PASSAGE TO READ:
########################################

# Five years no problems



## Goldwing (Nov 5, 2014)

I just received a letter from the Wisconsin Department of Justice. I did a little double take when I read who sent it.
It turns out that I have had my CCW for nearly five years and they want $22 for the next five. I'll gladly send it!

I have not yet had the urge to reach for it (my gun) for any reason. There have been a great many times that I was much more comfortable for having it with me. If I ever printed or did an intermittent peek-a-boo no one ever mentioned it to me.

At $4.40 per year it is a bargain.


----------



## Steve M1911A1 (Feb 6, 2008)

Ours were $32.00 per year, each (last time we re'ed-up).

In 21 years, I've only had to threaten to present once, and that was at our kitchen door.
But it's still a bargain.


----------



## MoMan (Dec 27, 2010)

Yea, mine down here is $60 every 5 years. Even though we are now a Constitutional Carry state, I keep CCDW as we travel quite a bit, and it takes care of my reciprocity through the states we go through.
Easy-peasy!!

########################################

STORED ROWS:
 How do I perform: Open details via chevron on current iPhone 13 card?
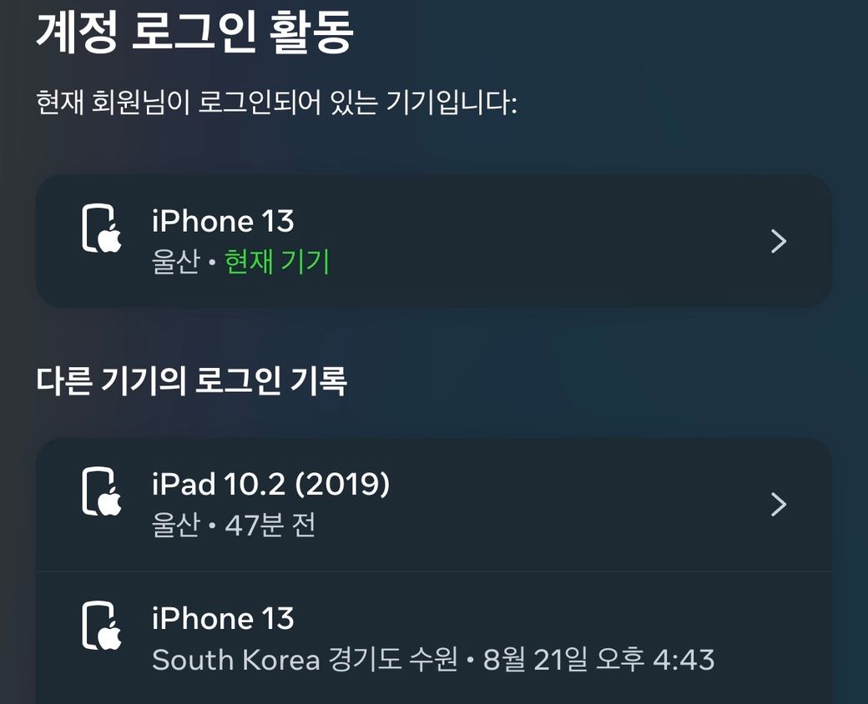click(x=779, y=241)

########################################

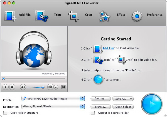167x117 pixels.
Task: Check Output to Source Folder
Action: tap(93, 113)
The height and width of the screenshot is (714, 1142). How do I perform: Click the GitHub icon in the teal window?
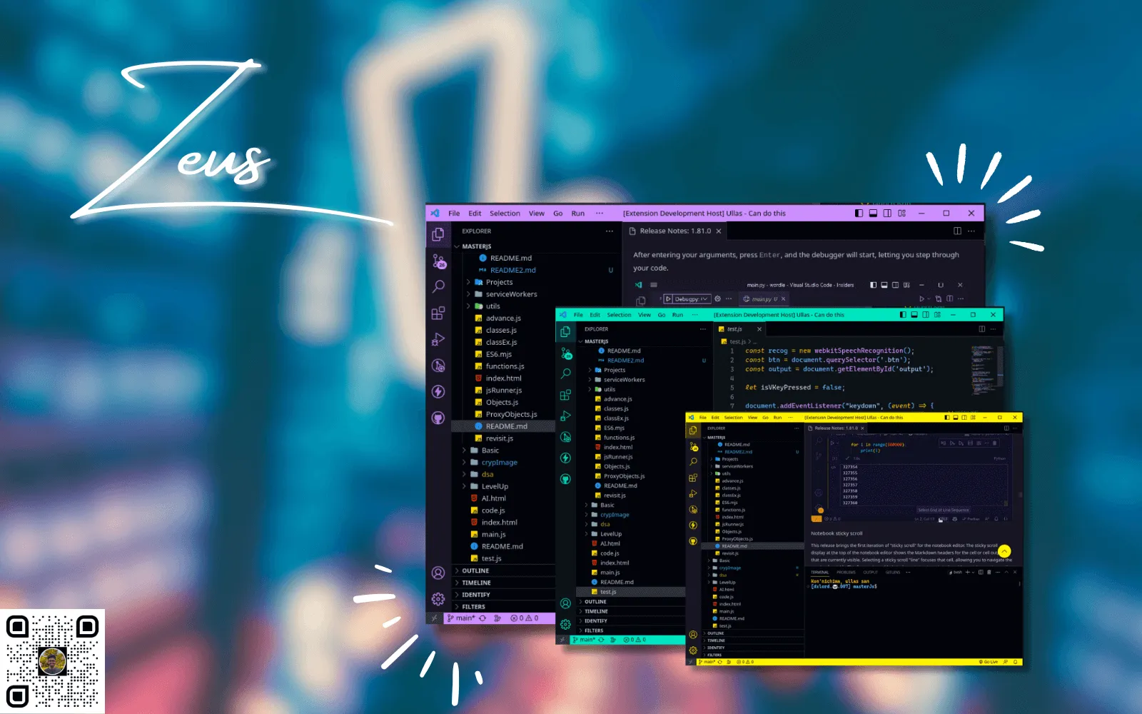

########################################

REQUIREMENTS:
- a) List every dollar amount that appears in the forum thread on concealed carry permit fees.
- b) In the forum thread on concealed carry permit fees, why does MoMan keep a CCDW even though his state now has Constitutional Carry?

EXERCISE RESULTS:
- a) $22, $4.40, $32.00, $60

- b) He travels quite a bit, and the permit takes care of his reciprocity through the states he goes through.